Je suis tout à fait d’accord avec Howard quand il dit que plus les fonds grandissent, plus leur capacité à créer de l’alpha diminue.

Je ne suis en revanche pas d’accord avec lui quant à la responsabilité du « système » en matière de contraintes.

Si le régulateur impose des contraintes en matière de diversification, elles n’empêchent en aucune façon d’avoir des portefeuilles concentrés (schématiquement, un fonds actions pourrait tout à fait avoir entre douze et vingt positions, ce que je n’ai presque jamais vu).

Par ailleurs, il me semble qu’Howard néglige la responsabilité des gérants eux-mêmes : il est préférable, en termes de gestion de carrière, de ne pas s’éloigner trop de la moyenne, donc d’être modérément actif.

Pourquoi ? Parce que s’éloigner de la moyenne en ayant un portefeuille très différent de l’indice implique d’accepter de longues périodes de sous-performance, et de s’exposer au risque d’être licencié.

Je suis en revanche tout à fait d’accord avec lui quand il appelle de ses voeux la disparition des closet indexers.

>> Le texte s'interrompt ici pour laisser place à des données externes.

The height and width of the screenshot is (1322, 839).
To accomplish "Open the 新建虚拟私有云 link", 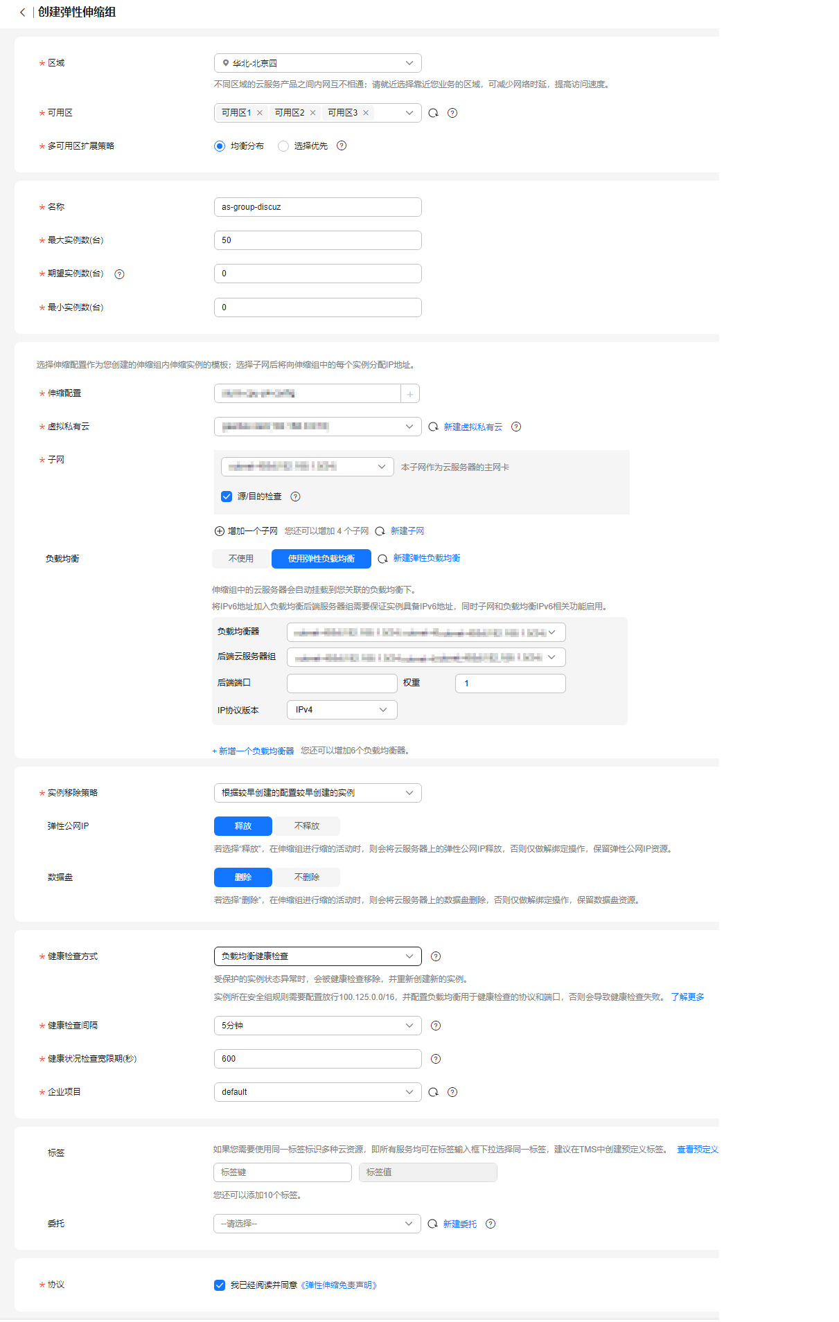I will click(x=473, y=427).
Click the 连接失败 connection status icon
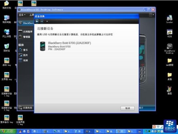Viewport: 178px width, 134px height. pyautogui.click(x=20, y=108)
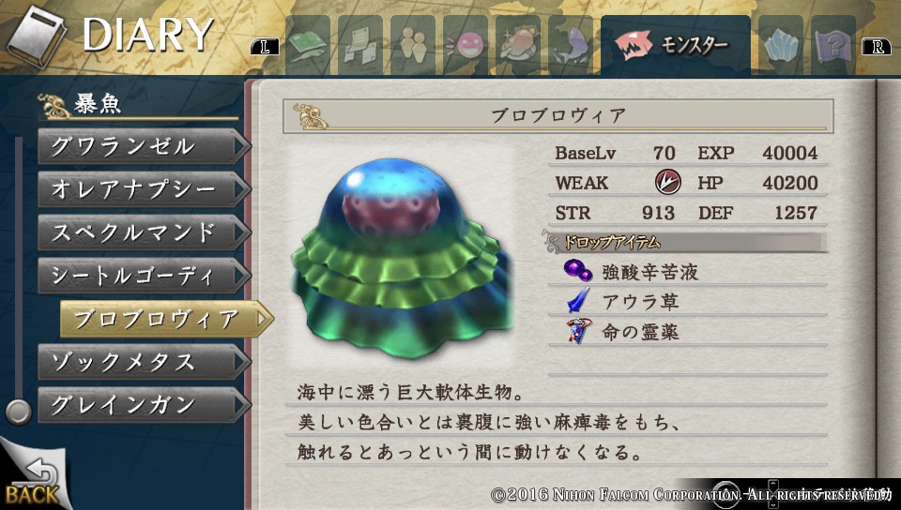Screen dimensions: 901x510
Task: Select オレアナプシー in the monster list
Action: click(145, 189)
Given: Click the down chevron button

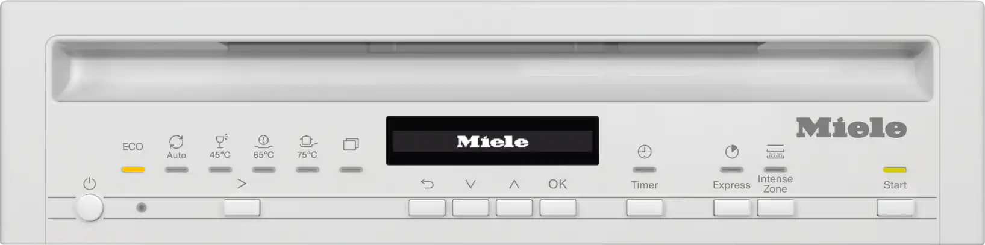Looking at the screenshot, I should click(471, 208).
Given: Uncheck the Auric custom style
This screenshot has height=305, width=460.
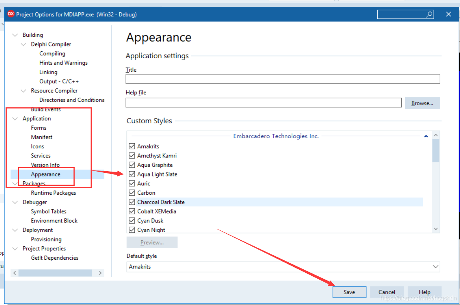Looking at the screenshot, I should (x=132, y=183).
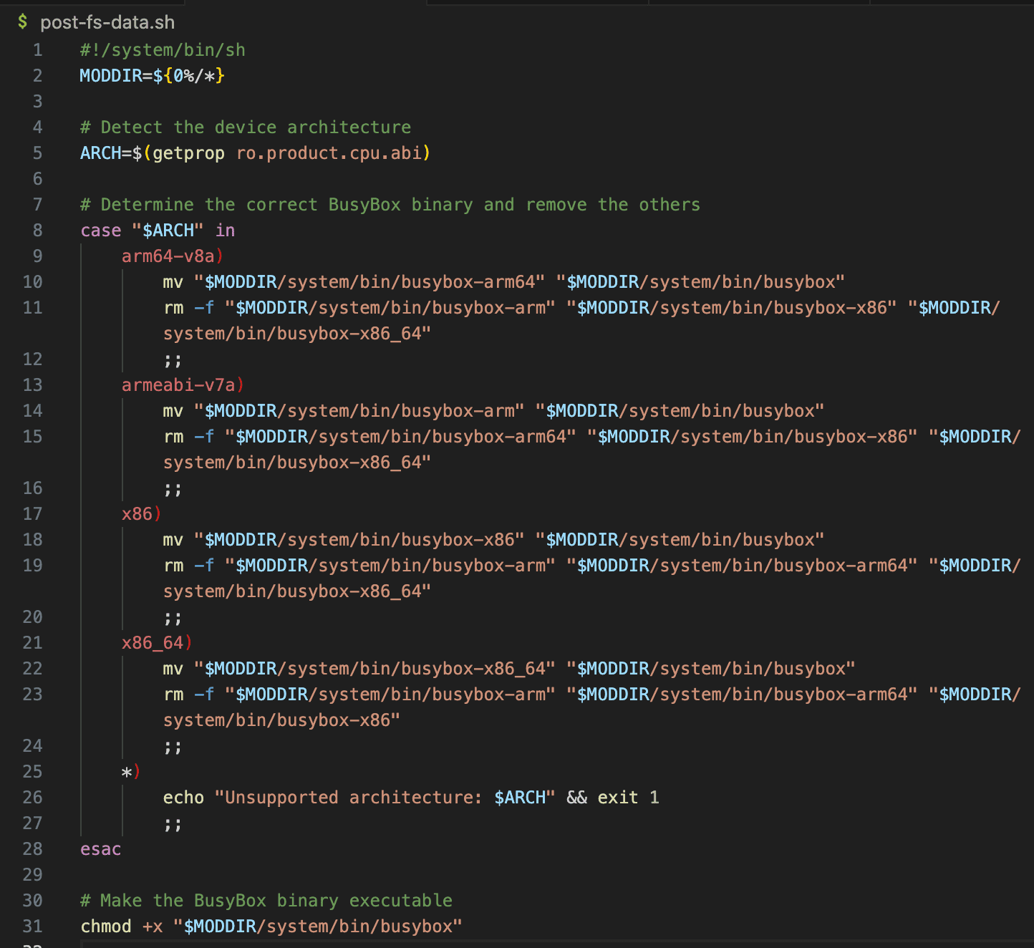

Pour cela, il faudrait que les investisseurs disposent de données permettant d’identifier ces gérants faussement actifs. Elles existent, sont extrêmement simples à calculer et devraient être systématiquement fournies par les sociétés de gestion.

Il s’agit de la part active, que très peu de sociétés de gestion mentionnent dans leurs rapports périodiques. La part active indique le degré de différence entre la composition d’un fonds et celle de son indice de référence. Un fonds qui n’a aucune valeur commune avec son indice à une part active de 100%, un fonds indiciel qui réplique son indicateur de référence a une part active de zéro (et aucune chance, par définition, de surperformer).

Et de l’écart de suivi, qui est techniquement l’écart-type de la différence des rendements du fonds et de ceux de son indicateur de référence. Quand les deux séries de rendements sont les mêmes (cas d’un fonds indiciel), les différences sont nulles et l’écart de suivi est également nul. Quand les séries sont différentes (parce que le portefeuille du fonds a une composition différente de celle de l’indice), l’écart de suivi est positif. Plus les séries sont différentes, plus l’écart de suivi est élevé.

On estime qu’un écart de suivi inférieur à 1% dénote une gestion très peu active. Au-delà de 3% d’écart de suivi, la gestion est considérée comme active.

L’écart-type est très souvent fourni dans les reportings. Encore faut-il que l’indice de référence du fonds soit réellement représentatif de son univers et de sa stratégie d’investissement (autre problème sur lequel je reviendra sans doute un jour).

La combinaison d’une part active peu élevée (inférieure à 60% par exemple) et d’un écart de suivi faible pour un fonds qui se dit actif peut indiquer un fonds peu actif, en d’autres termes un closet indexer. Et justifier des investigations supplémentaires, notamment afin de s’assurer que les frais facturés par le fonds sont en phase avec son degré d’activité.

Je reviendrai prochainement sur ce sujet crucial.